By definition, property theft represents the knowing and illegal taking of someone’s property for your own gain. You can also commit property theft by knowingly and illegally gaining control over someone else’s property. explains that Alabama law provides for three degrees of property theft as follows: 

  1. First degree, a class B felony 
  2. Second degree, a class C felony 
  3. Third degree, a class A misdemeanor 

First-degree property theft 

You commit first-degree property theft if you steal one of the following: 

  • Something worth over $2,500 
  • Something from the person of your victim, regardless of value 
  • A motor vehicle, regardless of value 
  • One or more items worth a total of at least $1,000 for the purpose of selling or transferring it or them to another person who knows or has reason to believe that you stole the property 

Second-degree property theft 

Most items coming under the second-degree theft umbrella represent those of between $500 and $2,500 in value. However, if you steal a credit or debit card, a firearm, a controlled substance or someone’s livestock, a judge or jury can also convict you of second-degree property theft, regardless of the item’s value. 

Third-degree property theft 

The crime of third-degree property theft applies to anything of less than $500 value that you steal, assuming you did not steal it from your victim’s person. 

Potential penalties 

If convicted of first-degree property theft, you face a prison sentence of from two to 20 years. A second-degree property theft conviction could result in your incarceration for 1-10 years plus a maximum $15,00 fine.
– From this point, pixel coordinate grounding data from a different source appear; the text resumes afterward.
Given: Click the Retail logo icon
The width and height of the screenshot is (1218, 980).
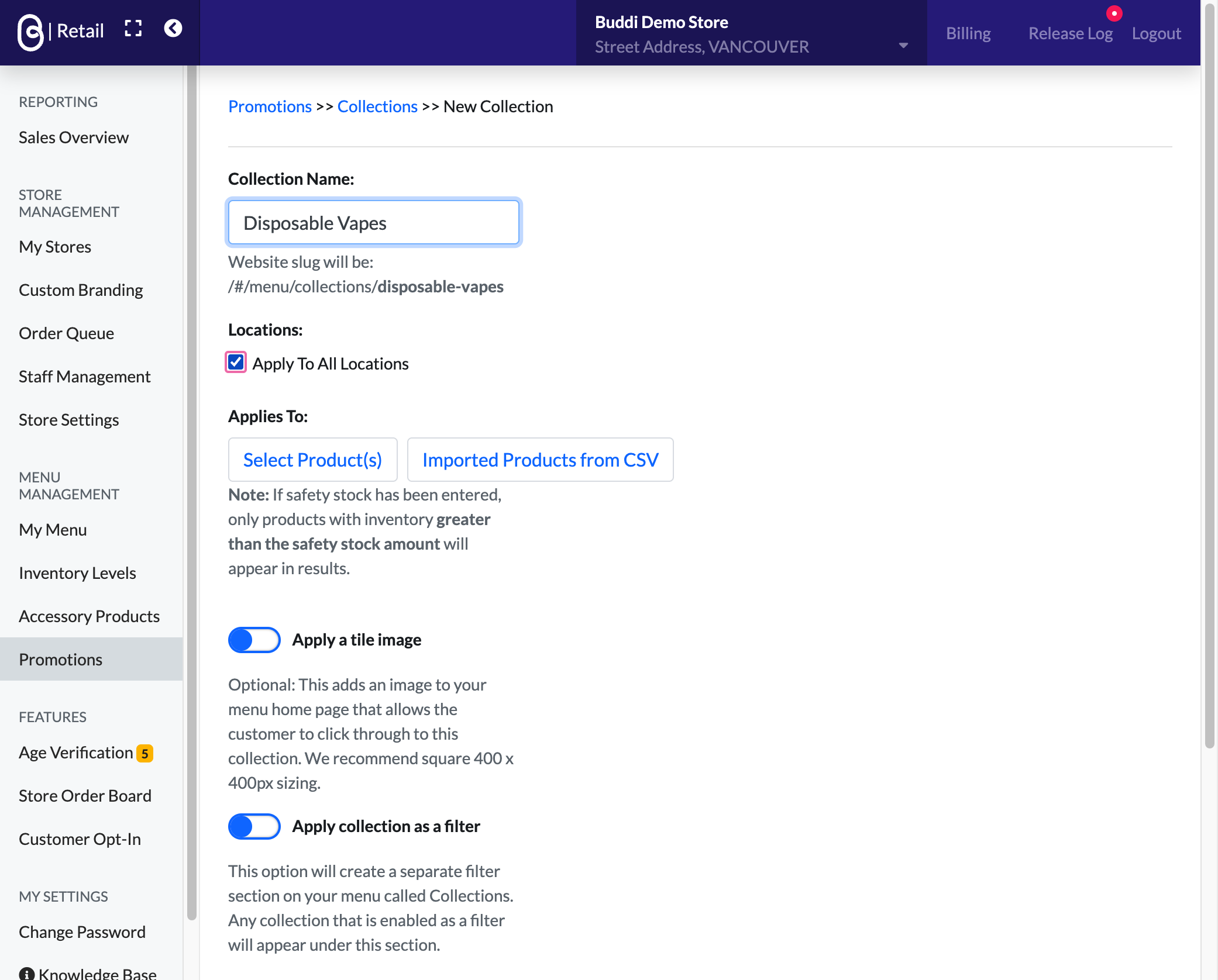Looking at the screenshot, I should click(30, 32).
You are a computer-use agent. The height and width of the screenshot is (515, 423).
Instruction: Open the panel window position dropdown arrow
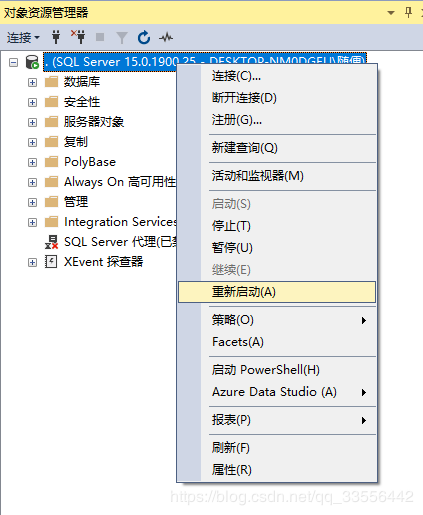coord(391,13)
Even a third-degree property theft misdemeanor conviction could land you in jail for up to a year in addition to requiring you to pay a $6,000 fine. 

Attorney Brad Hawley

Attorney Brad HawleyAttorney Brad Hawley possesses years of practical experience focused on bankruptcy, civil and criminal defense. He has prosecuted and defended clients in state court, and is a former enlisted member of the United States Army. Brad is driven by his desire to help people that have been hurt by the legal system, and is dedicated to fixing injustices he sees around him. [ Attorney Bio ]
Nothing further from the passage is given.